EXERCISE OBJECTIVE |
Rewrite the data below, replacing every "icon" with "symbol" and keeping everything else the same.

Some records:
· · · ·
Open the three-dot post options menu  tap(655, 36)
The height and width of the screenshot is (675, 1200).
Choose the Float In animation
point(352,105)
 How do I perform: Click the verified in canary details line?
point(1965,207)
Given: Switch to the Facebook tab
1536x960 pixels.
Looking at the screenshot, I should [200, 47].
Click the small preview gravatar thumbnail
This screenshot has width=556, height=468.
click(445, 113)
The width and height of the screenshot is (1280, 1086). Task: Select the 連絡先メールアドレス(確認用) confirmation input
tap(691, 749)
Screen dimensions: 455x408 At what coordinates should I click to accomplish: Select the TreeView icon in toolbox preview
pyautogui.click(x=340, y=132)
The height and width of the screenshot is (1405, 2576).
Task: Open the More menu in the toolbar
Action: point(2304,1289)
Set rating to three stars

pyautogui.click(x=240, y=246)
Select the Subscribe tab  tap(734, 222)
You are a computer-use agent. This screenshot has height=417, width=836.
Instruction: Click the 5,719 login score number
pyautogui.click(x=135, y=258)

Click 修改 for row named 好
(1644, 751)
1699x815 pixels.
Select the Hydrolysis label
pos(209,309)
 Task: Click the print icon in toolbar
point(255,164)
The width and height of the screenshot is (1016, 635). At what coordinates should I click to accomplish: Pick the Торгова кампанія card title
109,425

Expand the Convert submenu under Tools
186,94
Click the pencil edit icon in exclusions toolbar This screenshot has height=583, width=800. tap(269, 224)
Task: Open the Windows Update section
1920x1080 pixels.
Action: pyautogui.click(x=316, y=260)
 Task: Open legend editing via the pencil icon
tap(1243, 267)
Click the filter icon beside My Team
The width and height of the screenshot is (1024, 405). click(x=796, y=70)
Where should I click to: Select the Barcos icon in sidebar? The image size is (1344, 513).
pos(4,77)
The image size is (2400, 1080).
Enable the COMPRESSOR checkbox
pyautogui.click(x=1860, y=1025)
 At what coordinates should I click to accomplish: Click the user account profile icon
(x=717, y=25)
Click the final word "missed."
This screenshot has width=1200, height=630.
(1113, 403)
· · · ·
RESPONSE |
Open the three-dot post options menu  tap(655, 36)
The height and width of the screenshot is (675, 1200).
Choose the Float In animation
point(352,105)
 How do I perform: Click the verified in canary details line?
point(1965,207)
Given: Switch to the Facebook tab
1536x960 pixels.
Looking at the screenshot, I should [200, 47].
Click the small preview gravatar thumbnail
This screenshot has width=556, height=468.
click(445, 113)
The width and height of the screenshot is (1280, 1086). Task: Select the 連絡先メールアドレス(確認用) confirmation input
tap(691, 749)
Screen dimensions: 455x408 At what coordinates should I click to accomplish: Select the TreeView symbol in toolbox preview
pyautogui.click(x=340, y=132)
The height and width of the screenshot is (1405, 2576).
Task: Open the More menu in the toolbar
Action: point(2304,1289)
Set rating to three stars

pyautogui.click(x=240, y=246)
Select the Subscribe tab  tap(734, 222)
You are a computer-use agent. This screenshot has height=417, width=836.
Instruction: Click the 5,719 login score number
pyautogui.click(x=135, y=258)

Click 修改 for row named 好
(1644, 751)
1699x815 pixels.
Select the Hydrolysis label
pos(209,309)
 Task: Click the print symbol in toolbar
point(255,164)
The width and height of the screenshot is (1016, 635). At what coordinates should I click to accomplish: Pick the Торгова кампанія card title
109,425

Expand the Convert submenu under Tools
186,94
Click the pencil edit symbol in exclusions toolbar This screenshot has height=583, width=800. tap(269, 224)
Task: Open the Windows Update section
1920x1080 pixels.
Action: pyautogui.click(x=316, y=260)
 Task: Open legend editing via the pencil symbol
tap(1243, 267)
Click the filter symbol beside My Team
The width and height of the screenshot is (1024, 405). click(x=796, y=70)
Where should I click to: Select the Barcos symbol in sidebar? The image size is (1344, 513).
pos(4,77)
The image size is (2400, 1080).
Enable the COMPRESSOR checkbox
pyautogui.click(x=1860, y=1025)
 At what coordinates should I click to accomplish: Click the user account profile symbol
(x=717, y=25)
Click the final word "missed."
This screenshot has width=1200, height=630.
(1113, 403)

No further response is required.